REQUIRED WORK: In the entries below, find the line with "The image size is (1542, 884)." and the line with "You are a computer-use agent. Screen". Reproduce those two lines and every line between them exactly, and nothing more.

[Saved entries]
━━━━━━

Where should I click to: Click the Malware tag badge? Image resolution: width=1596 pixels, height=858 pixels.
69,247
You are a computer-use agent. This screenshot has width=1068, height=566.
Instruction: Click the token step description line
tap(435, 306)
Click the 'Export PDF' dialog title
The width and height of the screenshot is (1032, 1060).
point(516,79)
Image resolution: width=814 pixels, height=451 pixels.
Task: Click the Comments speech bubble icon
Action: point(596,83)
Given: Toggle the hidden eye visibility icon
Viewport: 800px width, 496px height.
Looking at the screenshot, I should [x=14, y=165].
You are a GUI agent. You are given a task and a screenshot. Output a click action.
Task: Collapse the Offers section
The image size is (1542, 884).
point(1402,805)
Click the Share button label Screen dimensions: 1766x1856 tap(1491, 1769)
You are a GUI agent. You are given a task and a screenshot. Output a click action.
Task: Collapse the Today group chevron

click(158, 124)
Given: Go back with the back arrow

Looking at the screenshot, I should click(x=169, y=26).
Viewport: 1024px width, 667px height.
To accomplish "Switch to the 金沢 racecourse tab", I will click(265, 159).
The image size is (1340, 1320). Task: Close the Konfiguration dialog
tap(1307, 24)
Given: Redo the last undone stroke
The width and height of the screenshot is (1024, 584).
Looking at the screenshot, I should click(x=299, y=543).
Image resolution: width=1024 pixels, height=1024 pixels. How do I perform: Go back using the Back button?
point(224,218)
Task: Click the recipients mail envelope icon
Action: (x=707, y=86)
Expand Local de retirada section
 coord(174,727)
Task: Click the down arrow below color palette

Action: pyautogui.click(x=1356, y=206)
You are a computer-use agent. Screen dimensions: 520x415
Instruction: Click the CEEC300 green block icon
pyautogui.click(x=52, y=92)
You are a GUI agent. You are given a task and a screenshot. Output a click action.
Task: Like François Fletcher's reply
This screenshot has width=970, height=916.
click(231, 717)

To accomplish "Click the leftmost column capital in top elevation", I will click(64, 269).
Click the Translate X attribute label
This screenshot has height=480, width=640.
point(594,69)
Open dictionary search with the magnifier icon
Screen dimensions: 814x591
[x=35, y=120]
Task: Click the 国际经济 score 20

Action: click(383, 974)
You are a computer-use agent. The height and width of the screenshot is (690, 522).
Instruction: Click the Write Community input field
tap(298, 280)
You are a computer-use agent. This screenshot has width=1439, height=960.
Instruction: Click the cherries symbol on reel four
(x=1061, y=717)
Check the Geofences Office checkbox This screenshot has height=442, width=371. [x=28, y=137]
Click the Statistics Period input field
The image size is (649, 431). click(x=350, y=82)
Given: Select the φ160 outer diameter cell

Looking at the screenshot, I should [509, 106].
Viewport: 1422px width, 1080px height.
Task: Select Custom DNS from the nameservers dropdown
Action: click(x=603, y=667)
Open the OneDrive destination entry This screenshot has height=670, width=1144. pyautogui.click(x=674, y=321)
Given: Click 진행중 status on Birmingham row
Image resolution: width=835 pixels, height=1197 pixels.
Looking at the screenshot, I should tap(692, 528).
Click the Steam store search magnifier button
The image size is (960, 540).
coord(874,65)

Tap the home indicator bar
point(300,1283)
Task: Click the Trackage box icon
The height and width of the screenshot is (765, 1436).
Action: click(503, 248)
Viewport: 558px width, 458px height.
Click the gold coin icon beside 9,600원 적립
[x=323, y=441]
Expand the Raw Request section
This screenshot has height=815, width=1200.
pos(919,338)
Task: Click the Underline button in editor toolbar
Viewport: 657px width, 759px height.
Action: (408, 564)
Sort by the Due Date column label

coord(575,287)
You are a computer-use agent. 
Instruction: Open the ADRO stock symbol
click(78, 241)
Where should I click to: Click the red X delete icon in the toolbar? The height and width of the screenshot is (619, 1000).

━━━━━━

SOLUTION:
The image size is (1542, 884).
point(1402,805)
Click the Share button label Screen dimensions: 1766x1856 tap(1491, 1769)
You are a GUI agent. You are given a task and a screenshot. Output a click action.
Task: Collapse the Today group chevron

click(158, 124)
Given: Go back with the back arrow

Looking at the screenshot, I should click(x=169, y=26).
Viewport: 1024px width, 667px height.
To accomplish "Switch to the 金沢 racecourse tab", I will click(265, 159).
The image size is (1340, 1320). Task: Close the Konfiguration dialog
tap(1307, 24)
Given: Redo the last undone stroke
The width and height of the screenshot is (1024, 584).
Looking at the screenshot, I should click(x=299, y=543).
Image resolution: width=1024 pixels, height=1024 pixels. How do I perform: Go back using the Back button?
point(224,218)
Task: Click the recipients mail envelope icon
Action: (x=707, y=86)
Expand Local de retirada section
 coord(174,727)
Task: Click the down arrow below color palette

Action: pyautogui.click(x=1356, y=206)
You are a computer-use agent. Screen dimensions: 520x415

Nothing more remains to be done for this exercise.